Ed Davis is an athletic stud with a rapidly developing skill set who was buried beneath questionable signings in Toronto’s rotation and never got the chance to consistently show out. At a fraction of Gay’s contract, he could wind up being the best player in this trade, but his role in Memphis’ frontcourt is somewhat nebulous. Davis figures to be in a battle for minutes with the well-established Darrell Arthur, and while he can see minutes at the 5-spot against smaller lineups, it will be hard for him to grow into his potential with Randolph and Gasol being so focal. All told, he’s a very intriguing prospect but it’s difficult to see how he helps the Grizzlies much this season.

Memphis also netted Jose Calderon; a great fit for them at backup point as a distributor on a team who can mask his defensive horridness, and playing with a long-time Spanish teammate. As though that didn’t make enough sense, his $10 million salary also came off the books in the offseason, lessening that financial strain the Grizzlies’ top brass found so burdensome.

So of course, Calderon was immediately flipped to the Pistons for Tayshaun Prince and Austin Daye, two completely redundant swingmen (one who’s almost over the hill, the other never really climbed it to begin with) who may provide a slight net defensive gain over Gay, but are downright offensive liabilities on a team that’s basically bringing knives to gunfights on a nightly basis, and only surviving because of heavy Kevlar.

Put more blatantly, the Grizzlies have a lot of trouble scoring at a steady enough clip. Everyone raves about their defense – and rightfully so – but their per-game scoring sits in the NBA’s catacombs along with the Pacers, Bulls (both of whom are missing their leading scorer) and Wizards (who nobody wants to be associated with).

Now that their best perimeter scorer has been significantly downgraded, it’s hard to see the situation improving much. None of the new arrivals are high-volume scorers, or consistent long-range threats to stretch defenses, so regardless of Davis’ contributions down the road, Memphis has taken a step back this season.

At the end of the day, from a business point of view, this was a justifiable long-term decision that sticks Memphis with a safer small-market budget, but its timing is all off.
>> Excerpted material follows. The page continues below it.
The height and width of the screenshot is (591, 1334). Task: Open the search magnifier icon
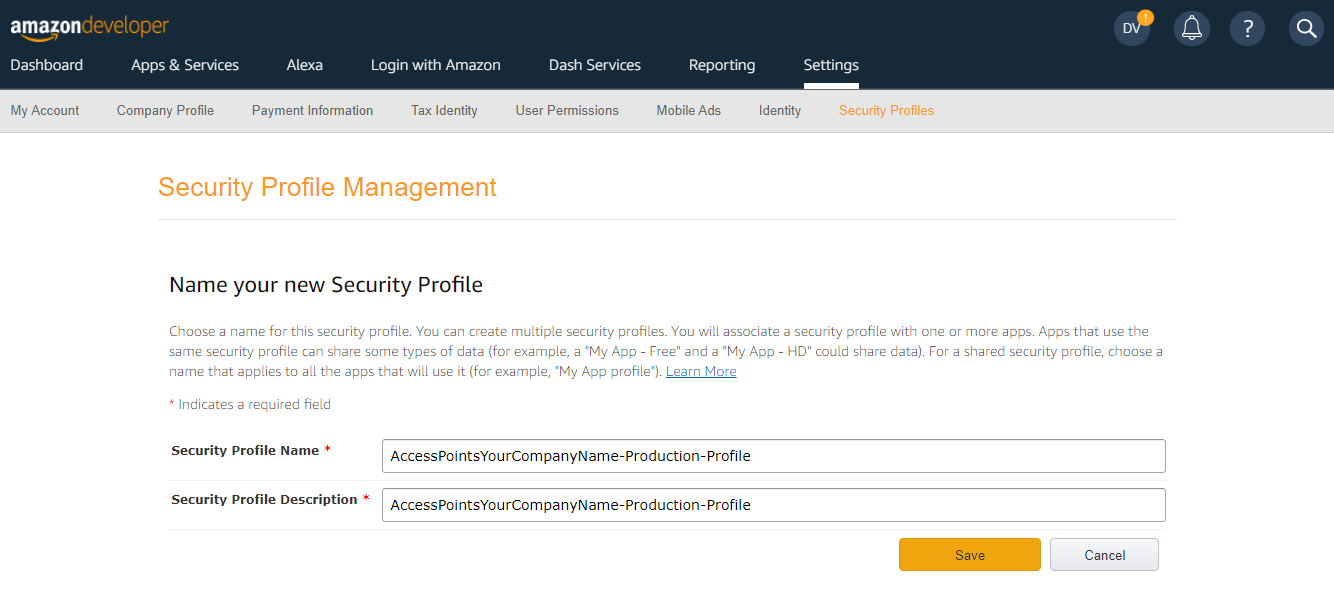(x=1305, y=28)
Not only is breaking up the core of an arguable Western contender somewhat dubious, but these new owners (every time I write that I’m envisioning JT with an increasingly sadistic look on his face) already accomplished their salary-slashing agenda; they got under the cap for this season. If they didn’t want to pay Gay next year, he wouldn’t have been any less tradeable in July after Memphis made an indeterminably deep playoffs run, and didn’t move to alienate their fan base.

But alas, the NBA is a business, and the most successful businesses are those that are built on growth; solid foundations and steady returns built upon not losing sight of the long-term for short gains.

What the Grizzlies have done with this trade however is ignore the solid foundation they already had, and the steady returns it yielded. They lost sight of the short-term for long savings, and it might cost them a shot at the game’s ultimate goal.